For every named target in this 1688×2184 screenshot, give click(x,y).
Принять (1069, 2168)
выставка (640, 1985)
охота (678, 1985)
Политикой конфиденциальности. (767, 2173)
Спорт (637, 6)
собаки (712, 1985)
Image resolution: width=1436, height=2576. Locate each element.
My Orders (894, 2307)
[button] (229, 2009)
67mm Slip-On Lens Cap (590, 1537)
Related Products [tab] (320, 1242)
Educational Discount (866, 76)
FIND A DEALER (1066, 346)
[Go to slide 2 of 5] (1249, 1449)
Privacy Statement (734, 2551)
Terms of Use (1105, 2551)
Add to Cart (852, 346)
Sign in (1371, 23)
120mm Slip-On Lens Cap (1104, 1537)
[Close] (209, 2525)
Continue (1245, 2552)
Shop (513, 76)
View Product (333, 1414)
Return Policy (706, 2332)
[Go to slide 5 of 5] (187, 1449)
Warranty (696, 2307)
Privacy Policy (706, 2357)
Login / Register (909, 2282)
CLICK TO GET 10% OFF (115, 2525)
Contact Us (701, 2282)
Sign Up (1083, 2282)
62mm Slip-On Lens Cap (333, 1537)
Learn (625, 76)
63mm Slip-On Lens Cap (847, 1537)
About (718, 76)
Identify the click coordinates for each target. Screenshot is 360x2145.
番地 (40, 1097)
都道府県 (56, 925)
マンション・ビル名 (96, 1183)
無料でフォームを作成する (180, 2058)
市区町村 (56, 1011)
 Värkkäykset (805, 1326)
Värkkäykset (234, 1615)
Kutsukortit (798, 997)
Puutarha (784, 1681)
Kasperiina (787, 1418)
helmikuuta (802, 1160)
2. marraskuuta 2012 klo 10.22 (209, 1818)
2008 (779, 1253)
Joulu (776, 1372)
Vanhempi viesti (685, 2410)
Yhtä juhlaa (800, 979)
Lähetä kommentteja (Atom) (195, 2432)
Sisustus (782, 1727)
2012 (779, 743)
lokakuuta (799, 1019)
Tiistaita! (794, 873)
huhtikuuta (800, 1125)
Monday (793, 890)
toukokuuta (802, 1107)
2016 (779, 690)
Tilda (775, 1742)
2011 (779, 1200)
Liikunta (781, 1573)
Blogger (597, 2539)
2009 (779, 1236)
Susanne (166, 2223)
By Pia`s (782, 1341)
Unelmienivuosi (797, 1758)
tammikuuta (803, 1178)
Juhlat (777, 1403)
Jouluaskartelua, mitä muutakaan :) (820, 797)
==========
Every entry shown above is to be written out exactly.

For every named target in this 1688×2184 screenshot, give click(x,y).
Принять (1069, 2168)
выставка (640, 1985)
охота (678, 1985)
Политикой конфиденциальности. (767, 2173)
Спорт (637, 6)
собаки (712, 1985)
Image resolution: width=1436, height=2576. Locate each element.
My Orders (894, 2307)
[button] (229, 2009)
67mm Slip-On Lens Cap (590, 1537)
Related Products [tab] (320, 1242)
Educational Discount (866, 76)
FIND A DEALER (1066, 346)
[Go to slide 2 of 5] (1249, 1449)
Privacy Statement (734, 2551)
Terms of Use (1105, 2551)
Add to Cart (852, 346)
Sign in (1371, 23)
120mm Slip-On Lens Cap (1104, 1537)
[Close] (209, 2525)
Continue (1245, 2552)
Shop (513, 76)
View Product (333, 1414)
Return Policy (706, 2332)
[Go to slide 5 of 5] (187, 1449)
Warranty (696, 2307)
Privacy Policy (706, 2357)
Login / Register (909, 2282)
CLICK TO GET 10% OFF (115, 2525)
Contact Us (701, 2282)
Sign Up (1083, 2282)
62mm Slip-On Lens Cap (333, 1537)
Learn (625, 76)
63mm Slip-On Lens Cap (847, 1537)
About (718, 76)
Identify the click coordinates for each target. Screenshot is 360x2145.
番地 (40, 1097)
都道府県 (56, 925)
マンション・ビル名 (96, 1183)
無料でフォームを作成する (180, 2058)
市区町村 (56, 1011)
 Värkkäykset (805, 1326)
Värkkäykset (234, 1615)
Kutsukortit (798, 997)
Puutarha (784, 1681)
Kasperiina (787, 1418)
helmikuuta (802, 1160)
2. marraskuuta 2012 klo 10.22 (209, 1818)
2008 (779, 1253)
Joulu (776, 1372)
Vanhempi viesti (685, 2410)
Yhtä juhlaa (800, 979)
Lähetä kommentteja (Atom) (195, 2432)
Sisustus (782, 1727)
2012 (779, 743)
lokakuuta (799, 1019)
Tiistaita! (794, 873)
huhtikuuta (800, 1125)
Monday (793, 890)
toukokuuta (802, 1107)
2016 (779, 690)
Tilda (775, 1742)
2011 (779, 1200)
Liikunta (781, 1573)
Blogger (597, 2539)
2009 (779, 1236)
Susanne (166, 2223)
By Pia`s (782, 1341)
Unelmienivuosi (797, 1758)
tammikuuta (803, 1178)
Juhlat (777, 1403)
Jouluaskartelua, mitä muutakaan :) (820, 797)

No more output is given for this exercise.